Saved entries

Content starts

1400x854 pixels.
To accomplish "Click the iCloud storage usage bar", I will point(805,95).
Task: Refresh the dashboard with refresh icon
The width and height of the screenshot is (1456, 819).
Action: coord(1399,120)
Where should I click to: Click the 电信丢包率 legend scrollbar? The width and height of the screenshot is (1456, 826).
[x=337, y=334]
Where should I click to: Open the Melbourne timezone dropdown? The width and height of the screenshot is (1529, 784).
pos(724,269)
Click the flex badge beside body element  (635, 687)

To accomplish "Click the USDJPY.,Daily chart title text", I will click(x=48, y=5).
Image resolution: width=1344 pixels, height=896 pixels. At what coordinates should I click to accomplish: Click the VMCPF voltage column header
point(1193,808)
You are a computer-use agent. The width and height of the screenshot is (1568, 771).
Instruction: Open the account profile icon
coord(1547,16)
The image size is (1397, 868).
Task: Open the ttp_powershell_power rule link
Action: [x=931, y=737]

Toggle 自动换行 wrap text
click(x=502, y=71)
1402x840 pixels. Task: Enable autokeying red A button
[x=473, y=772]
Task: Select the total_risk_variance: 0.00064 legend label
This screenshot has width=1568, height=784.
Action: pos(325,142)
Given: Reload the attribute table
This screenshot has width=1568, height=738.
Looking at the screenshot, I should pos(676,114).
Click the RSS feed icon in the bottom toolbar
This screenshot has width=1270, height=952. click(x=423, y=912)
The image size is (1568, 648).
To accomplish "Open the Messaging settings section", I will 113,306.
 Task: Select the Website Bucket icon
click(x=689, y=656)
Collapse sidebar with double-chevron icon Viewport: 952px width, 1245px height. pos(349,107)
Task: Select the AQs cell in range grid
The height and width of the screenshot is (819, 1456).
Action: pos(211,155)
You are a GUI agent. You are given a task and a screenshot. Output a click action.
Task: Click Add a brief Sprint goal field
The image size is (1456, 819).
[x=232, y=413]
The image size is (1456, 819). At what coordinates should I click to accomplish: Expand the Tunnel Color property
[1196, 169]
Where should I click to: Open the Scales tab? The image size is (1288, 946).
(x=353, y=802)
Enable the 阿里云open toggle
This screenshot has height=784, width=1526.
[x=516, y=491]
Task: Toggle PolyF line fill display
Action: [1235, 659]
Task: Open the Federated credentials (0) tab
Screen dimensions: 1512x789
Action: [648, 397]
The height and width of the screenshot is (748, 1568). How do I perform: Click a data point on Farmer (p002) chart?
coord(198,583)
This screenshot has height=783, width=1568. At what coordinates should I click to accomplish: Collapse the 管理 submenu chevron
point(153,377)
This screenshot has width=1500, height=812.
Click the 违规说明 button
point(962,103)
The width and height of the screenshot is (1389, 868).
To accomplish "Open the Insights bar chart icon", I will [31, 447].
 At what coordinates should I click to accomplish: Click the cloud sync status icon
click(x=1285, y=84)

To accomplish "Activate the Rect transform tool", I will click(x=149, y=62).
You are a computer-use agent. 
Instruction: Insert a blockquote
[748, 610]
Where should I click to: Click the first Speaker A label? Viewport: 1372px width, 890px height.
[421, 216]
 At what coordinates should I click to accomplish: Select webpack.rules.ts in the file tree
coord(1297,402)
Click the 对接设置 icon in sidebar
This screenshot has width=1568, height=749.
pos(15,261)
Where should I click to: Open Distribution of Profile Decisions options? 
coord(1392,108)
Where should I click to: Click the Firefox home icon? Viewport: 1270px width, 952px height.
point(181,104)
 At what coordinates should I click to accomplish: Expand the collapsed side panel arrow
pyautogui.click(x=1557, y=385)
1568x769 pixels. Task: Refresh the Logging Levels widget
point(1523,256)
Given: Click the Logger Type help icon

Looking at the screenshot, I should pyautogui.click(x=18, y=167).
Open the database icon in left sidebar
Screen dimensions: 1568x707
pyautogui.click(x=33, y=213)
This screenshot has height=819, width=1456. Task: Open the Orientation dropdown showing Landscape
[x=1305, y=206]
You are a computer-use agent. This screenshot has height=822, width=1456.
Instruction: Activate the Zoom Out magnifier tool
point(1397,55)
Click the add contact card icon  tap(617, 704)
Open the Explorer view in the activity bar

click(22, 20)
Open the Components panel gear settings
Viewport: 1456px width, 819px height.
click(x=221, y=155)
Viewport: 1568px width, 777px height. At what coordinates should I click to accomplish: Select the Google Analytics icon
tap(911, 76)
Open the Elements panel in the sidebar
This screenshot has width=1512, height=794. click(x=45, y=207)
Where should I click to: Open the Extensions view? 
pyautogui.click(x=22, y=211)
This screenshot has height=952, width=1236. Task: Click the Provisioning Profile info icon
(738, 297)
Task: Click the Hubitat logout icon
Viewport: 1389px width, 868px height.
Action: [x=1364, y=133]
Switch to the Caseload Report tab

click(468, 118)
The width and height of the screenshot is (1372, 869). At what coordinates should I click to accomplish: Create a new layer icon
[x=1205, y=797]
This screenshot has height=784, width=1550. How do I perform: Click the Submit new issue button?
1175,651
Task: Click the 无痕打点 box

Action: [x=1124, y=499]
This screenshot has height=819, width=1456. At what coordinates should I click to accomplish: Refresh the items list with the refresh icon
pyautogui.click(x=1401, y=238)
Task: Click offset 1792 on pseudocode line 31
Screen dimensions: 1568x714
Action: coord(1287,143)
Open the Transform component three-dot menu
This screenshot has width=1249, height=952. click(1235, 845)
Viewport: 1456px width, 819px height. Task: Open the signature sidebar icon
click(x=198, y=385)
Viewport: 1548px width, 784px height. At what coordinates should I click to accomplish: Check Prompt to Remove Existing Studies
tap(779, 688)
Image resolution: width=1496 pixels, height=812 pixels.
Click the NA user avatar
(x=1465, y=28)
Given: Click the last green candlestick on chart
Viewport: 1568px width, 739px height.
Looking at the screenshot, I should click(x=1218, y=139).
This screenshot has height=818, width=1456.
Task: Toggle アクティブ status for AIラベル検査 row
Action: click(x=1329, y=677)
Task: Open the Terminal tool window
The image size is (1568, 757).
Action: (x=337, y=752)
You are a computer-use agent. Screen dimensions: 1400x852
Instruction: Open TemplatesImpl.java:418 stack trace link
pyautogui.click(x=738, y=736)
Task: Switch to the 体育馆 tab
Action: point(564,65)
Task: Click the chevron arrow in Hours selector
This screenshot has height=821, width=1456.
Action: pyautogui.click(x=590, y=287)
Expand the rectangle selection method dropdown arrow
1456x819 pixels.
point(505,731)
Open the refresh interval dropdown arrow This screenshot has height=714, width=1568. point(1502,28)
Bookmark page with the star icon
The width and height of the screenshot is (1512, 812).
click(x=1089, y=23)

Content ends

EXERCISE DIRECTIONS:
From the entries above, copy every line where the word "will" shows up.

THE COMPLETED TASK:
To accomplish "Click the iCloud storage usage bar", I will point(805,95).
To accomplish "Click the USDJPY.,Daily chart title text", I will click(x=48, y=5).
To accomplish "Open the Messaging settings section", I will 113,306.
To accomplish "Open the Insights bar chart icon", I will [31, 447].
To accomplish "Activate the Rect transform tool", I will click(x=149, y=62).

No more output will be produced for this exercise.